Dean didn’t seem worried, but Sam couldn’t help it. It wasn’t necessarily the car as much as the prospect of working with a deadline, a deadline that would end up with someone getting killed if it passed before they figured things out. He opened his laptop back up, searching Topeka for a list of residents who would be having a birthday next Thursday. He used the better database that would include people not registered to vote in the city, so mostly minors, and being such a large city as Topeka was, the database returned with over two hundred results.

“This is going to take a little longer,” he told Dean. “There are a lot of people I’m going to have to crosscheck with hospital records.” Sam looked at Dean, just thinking of something. “What if there’s more than one person with a birthday Thursday who has been abused?”

“I don’t even know,” Dean replied, “so I’m just going to hope that’s not how it’ll turn out.”

+

He’s in a junkyard working on the Impala. Something tells Dean that he’s spent a lot of time out here lately, feeling like shit, and the Impala looking like he took her completely apart. Sam was pacing, and it was making him nervous.

“You were right.”

“About what?” Dean asked, although he didn’t really care.

“About me and Dad. I’m sorry that the last time I was with him I tried to pick a fight. I’m sorry that I spent most of my life angry at him. For all I know he died thinking that I hate him, so… You’re right. What I’m doing now… It’s too little, too late.” Sam paused for a moment, Dean feeling torn somewhere between punching his brother and wanting to cry. “I miss him. I feel guilty as all hell, and I’m not all right. But neither are you. That much I know.” Dean could see Sam’s reflection in the windshield of the Impala, Sam staring at his back like he was expecting him to say something, to open up.

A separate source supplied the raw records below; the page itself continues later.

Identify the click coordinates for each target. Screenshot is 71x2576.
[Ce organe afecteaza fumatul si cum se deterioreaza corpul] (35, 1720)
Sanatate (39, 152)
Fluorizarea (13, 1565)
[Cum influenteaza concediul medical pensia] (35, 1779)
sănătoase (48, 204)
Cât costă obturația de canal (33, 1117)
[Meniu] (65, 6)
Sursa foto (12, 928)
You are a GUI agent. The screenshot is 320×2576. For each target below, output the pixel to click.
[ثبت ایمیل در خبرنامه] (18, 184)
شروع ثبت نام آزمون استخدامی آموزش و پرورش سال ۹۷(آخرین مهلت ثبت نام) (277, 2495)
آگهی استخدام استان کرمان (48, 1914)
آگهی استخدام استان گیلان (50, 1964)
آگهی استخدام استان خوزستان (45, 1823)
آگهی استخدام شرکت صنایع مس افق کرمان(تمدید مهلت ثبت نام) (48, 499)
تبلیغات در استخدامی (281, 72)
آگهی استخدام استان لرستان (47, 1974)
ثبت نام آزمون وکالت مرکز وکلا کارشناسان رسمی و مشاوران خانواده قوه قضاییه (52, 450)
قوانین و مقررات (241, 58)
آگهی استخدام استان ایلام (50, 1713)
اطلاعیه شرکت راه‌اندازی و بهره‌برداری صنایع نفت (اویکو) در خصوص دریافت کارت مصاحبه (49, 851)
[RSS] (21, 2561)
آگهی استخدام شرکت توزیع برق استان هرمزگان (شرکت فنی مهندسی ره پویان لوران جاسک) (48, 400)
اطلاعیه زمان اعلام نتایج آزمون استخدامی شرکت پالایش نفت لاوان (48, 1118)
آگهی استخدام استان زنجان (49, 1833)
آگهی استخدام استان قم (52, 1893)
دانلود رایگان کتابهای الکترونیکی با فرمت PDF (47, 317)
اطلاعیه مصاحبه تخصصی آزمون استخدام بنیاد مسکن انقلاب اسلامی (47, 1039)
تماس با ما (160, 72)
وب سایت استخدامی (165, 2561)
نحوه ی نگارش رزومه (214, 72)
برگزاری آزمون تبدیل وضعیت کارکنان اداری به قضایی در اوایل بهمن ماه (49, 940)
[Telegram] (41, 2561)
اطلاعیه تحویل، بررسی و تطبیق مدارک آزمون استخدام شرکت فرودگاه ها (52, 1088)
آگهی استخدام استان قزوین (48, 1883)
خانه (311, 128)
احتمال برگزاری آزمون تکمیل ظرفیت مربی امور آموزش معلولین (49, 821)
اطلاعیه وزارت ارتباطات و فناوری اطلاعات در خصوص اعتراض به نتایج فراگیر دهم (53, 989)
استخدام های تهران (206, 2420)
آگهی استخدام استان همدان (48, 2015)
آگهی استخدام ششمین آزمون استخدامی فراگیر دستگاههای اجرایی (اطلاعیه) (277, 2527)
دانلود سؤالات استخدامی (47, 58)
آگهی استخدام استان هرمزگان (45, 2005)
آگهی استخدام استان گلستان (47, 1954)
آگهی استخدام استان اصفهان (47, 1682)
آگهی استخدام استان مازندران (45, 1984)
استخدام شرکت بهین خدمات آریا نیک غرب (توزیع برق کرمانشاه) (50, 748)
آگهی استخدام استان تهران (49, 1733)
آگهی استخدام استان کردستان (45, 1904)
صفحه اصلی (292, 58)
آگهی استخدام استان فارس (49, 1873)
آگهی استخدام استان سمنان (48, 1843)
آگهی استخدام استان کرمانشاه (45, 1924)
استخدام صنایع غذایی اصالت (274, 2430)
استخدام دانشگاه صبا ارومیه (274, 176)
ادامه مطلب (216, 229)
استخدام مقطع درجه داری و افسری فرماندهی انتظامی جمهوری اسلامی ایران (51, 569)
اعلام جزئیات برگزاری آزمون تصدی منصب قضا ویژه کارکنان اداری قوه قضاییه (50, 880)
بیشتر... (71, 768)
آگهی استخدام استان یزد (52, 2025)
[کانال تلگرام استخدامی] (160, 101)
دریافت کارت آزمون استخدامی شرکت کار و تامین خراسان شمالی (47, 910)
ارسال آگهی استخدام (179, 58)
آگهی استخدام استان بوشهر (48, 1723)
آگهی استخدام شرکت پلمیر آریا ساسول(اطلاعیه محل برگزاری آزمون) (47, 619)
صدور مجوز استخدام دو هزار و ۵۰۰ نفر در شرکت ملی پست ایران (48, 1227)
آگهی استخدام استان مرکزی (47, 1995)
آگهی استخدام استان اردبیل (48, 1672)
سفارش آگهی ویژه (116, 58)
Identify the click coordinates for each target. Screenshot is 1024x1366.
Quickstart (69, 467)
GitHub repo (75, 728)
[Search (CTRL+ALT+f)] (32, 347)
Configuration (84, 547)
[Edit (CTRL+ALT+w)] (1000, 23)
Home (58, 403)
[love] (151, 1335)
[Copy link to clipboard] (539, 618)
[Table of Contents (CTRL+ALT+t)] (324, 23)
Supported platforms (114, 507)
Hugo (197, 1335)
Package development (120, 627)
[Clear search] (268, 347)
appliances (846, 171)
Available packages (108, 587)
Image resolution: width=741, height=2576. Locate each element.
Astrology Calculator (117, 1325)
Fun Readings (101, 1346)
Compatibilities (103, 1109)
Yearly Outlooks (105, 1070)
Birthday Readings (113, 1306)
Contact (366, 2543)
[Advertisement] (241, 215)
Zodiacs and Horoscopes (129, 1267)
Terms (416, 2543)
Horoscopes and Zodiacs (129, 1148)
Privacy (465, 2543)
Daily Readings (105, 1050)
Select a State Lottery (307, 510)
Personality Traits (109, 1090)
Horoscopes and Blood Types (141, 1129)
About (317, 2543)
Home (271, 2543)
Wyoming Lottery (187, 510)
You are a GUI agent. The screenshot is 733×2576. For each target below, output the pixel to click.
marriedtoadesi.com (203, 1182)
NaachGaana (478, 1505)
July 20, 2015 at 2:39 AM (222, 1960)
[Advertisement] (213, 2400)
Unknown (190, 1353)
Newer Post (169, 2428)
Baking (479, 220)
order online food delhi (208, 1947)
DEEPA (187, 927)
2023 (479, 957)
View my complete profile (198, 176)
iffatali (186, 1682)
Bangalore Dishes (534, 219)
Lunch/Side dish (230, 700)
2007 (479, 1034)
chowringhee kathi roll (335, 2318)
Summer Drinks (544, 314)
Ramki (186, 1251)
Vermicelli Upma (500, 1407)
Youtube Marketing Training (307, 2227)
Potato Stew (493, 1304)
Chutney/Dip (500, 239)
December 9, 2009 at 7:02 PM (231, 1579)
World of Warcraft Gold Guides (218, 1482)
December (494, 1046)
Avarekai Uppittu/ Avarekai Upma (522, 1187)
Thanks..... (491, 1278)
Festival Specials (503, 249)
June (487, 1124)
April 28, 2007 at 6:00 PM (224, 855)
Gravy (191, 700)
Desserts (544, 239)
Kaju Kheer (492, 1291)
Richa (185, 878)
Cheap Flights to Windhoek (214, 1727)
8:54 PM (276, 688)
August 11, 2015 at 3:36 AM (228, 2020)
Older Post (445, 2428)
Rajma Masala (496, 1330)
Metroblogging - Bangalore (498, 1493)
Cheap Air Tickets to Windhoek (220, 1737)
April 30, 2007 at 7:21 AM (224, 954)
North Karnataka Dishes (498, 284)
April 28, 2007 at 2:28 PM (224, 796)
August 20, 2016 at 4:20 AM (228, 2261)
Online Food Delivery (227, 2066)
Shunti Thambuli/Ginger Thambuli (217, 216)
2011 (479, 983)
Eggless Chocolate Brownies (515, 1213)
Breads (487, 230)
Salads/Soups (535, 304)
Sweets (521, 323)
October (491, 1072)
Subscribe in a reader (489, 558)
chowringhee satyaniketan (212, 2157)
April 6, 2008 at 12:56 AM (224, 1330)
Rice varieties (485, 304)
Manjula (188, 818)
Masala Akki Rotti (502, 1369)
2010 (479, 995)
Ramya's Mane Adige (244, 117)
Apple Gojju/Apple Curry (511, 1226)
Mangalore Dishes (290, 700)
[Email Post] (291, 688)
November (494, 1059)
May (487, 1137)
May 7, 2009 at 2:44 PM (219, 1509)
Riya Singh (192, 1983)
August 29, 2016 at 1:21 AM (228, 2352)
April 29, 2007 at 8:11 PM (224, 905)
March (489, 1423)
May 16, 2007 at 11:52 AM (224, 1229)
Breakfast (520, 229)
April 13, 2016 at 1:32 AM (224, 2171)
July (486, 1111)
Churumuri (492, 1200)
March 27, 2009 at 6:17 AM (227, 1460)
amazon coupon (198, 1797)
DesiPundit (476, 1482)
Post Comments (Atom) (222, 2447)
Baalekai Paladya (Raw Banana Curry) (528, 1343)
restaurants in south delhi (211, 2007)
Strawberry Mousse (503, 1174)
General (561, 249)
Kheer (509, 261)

Dean wasn’t going to let him have it. “I’ll let you get back to work.”

Dean watched Sam leave, motionless until he heard the screen door slam shut. He walked slowly, purposefully over to a crowbar that was mixed in with other tools he had strewn about on the ground, feeling the weight of it in his hands, before raising it over his head. Dean smashed the crowbar into the Impala’s trunk over and over and over. He did it out of anger; he did it out of despair; he did it because he wanted to hurt someone he loved and all that was left was Sam and that car.